Zhuoyan Luo, Fengyuan Shi, Yixiao Ge, Yujiu Yang, Limin Wang, Ying Shan

2024-09-09

Open-MAGVIT2: An Open-Source Project Toward Democratizing Auto-regressive Visual Generation

Summary

This paper talks about Open-MAGVIT2, a project that creates open-source image generation models to make it easier for anyone to generate images based on text descriptions.

What's the problem?

Generating high-quality images from text descriptions can be challenging, especially when existing models are not accessible to everyone or require a lot of computational resources. Many current models are also limited in their vocabulary, which can affect the quality of the images they produce.

What's the solution?

Open-MAGVIT2 introduces a series of auto-regressive image generation models that range in size from 300 million to 1.5 billion parameters.

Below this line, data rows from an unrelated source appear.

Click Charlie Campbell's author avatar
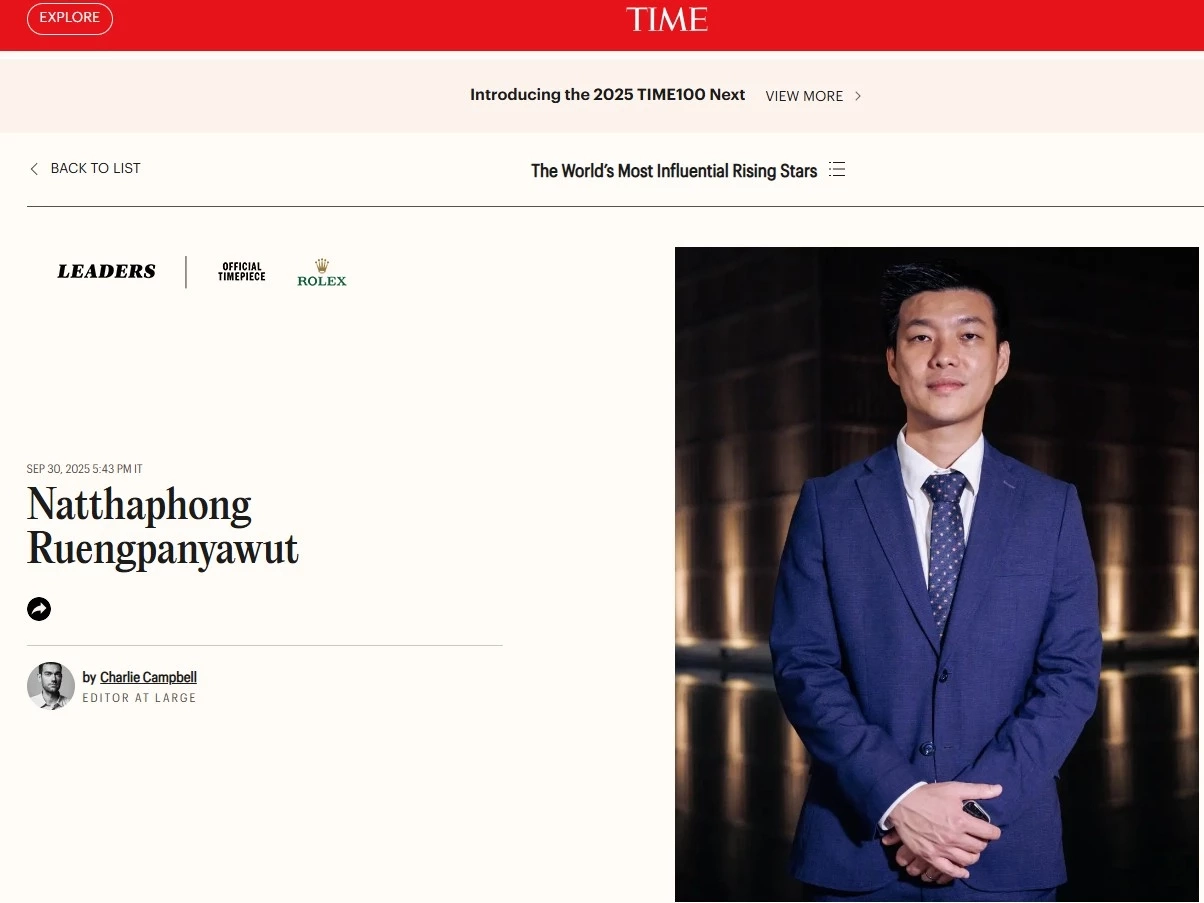Viewport: 1204px width, 903px height. [x=51, y=686]
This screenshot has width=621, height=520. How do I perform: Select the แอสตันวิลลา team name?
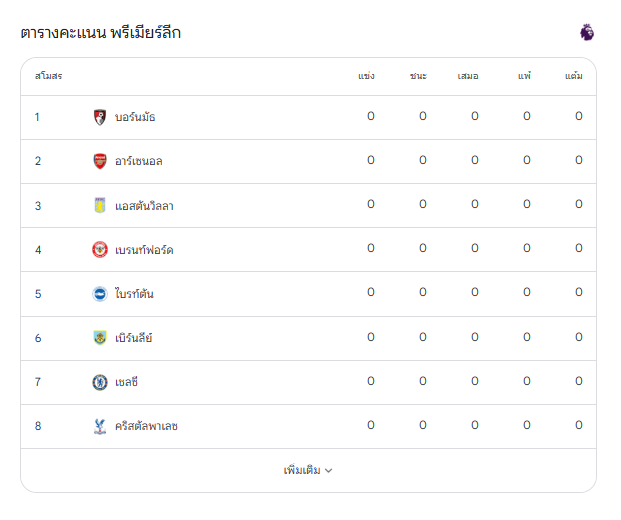[144, 206]
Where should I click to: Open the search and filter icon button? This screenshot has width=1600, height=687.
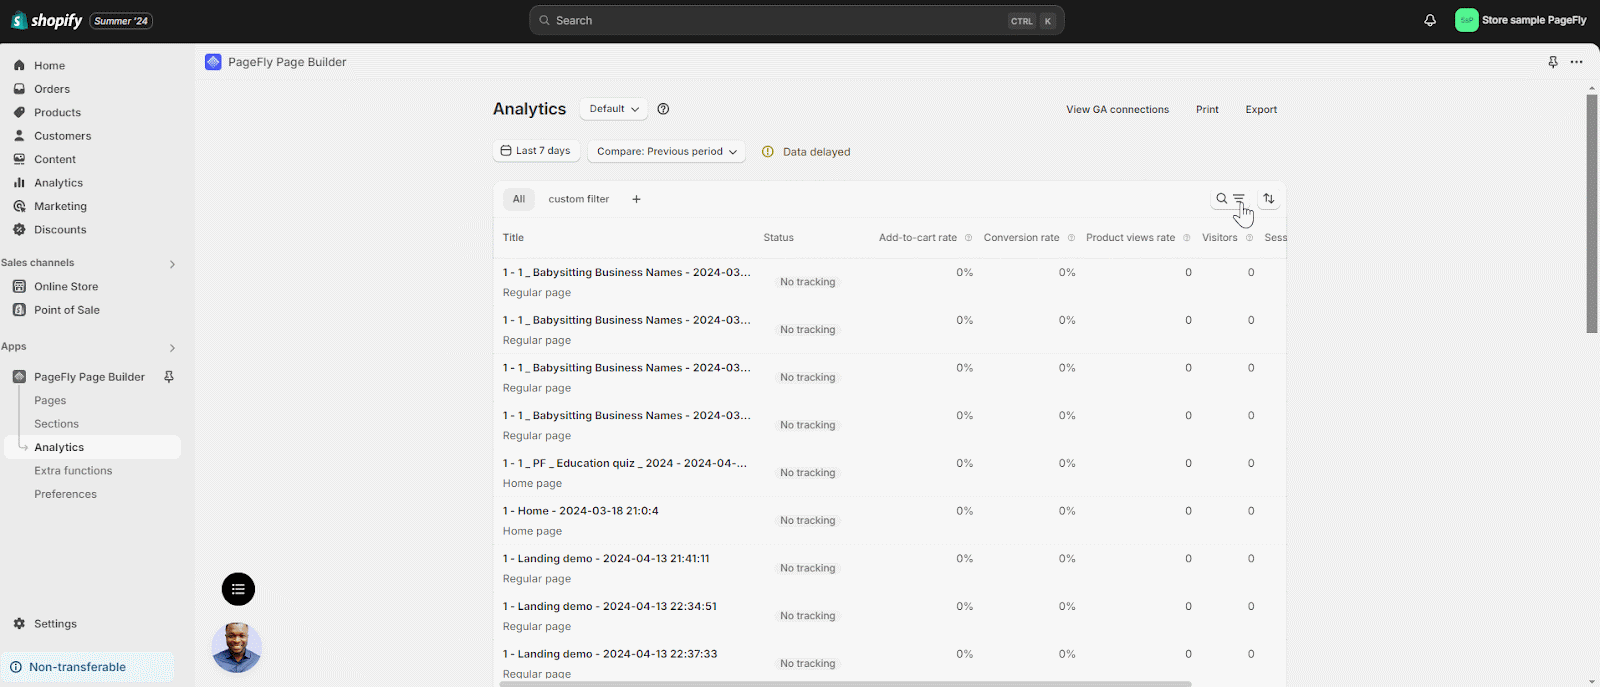coord(1229,198)
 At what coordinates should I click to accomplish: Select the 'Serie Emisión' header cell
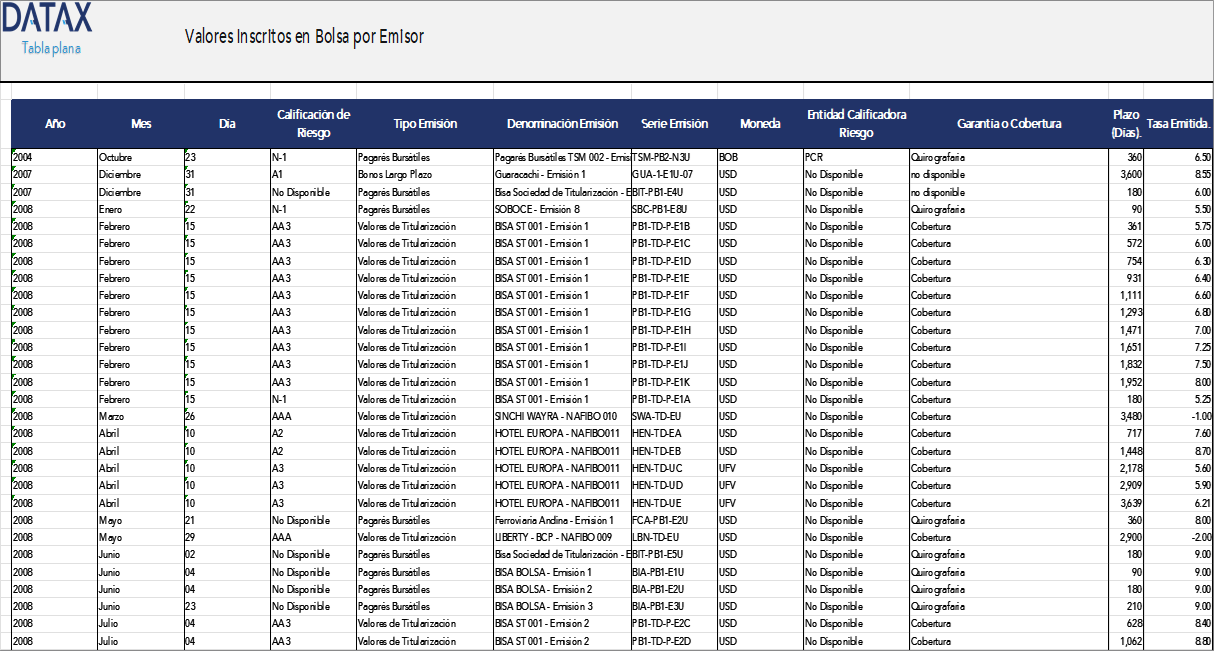tap(674, 124)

It replicates Google's MAGVIT-v2 tokenizer, which has a very large vocabulary, allowing for better image reconstruction. The project also includes techniques like asymmetric token factorization and 'next sub-token prediction' to improve how the model generates images with high quality and detail. All the models and codes are made available to the public to encourage creativity and innovation in visual generation.

Why it matters?

This research is important because it democratizes access to powerful image generation technology, allowing more people to create and experiment with visual content. By making these tools open-source, it encourages collaboration and innovation in the field of artificial intelligence and creative design.

Abstract

We present Open-MAGVIT2, a family of auto-regressive image generation models ranging from 300M to 1.5B. The Open-MAGVIT2 project produces an open-source replication of Google's MAGVIT-v2 tokenizer, a tokenizer with a super-large codebook (i.e., 2^{18} codes), and achieves the state-of-the-art reconstruction performance (1.17 rFID) on ImageNet 256 times 256. Furthermore, we explore its application in plain auto-regressive models and validate scalability properties. To assist auto-regressive models in predicting with a super-large vocabulary, we factorize it into two sub-vocabulary of different sizes by asymmetric token factorization, and further introduce "next sub-token prediction" to enhance sub-token interaction for better generation quality. We release all models and codes to foster innovation and creativity in the field of auto-regressive visual generation.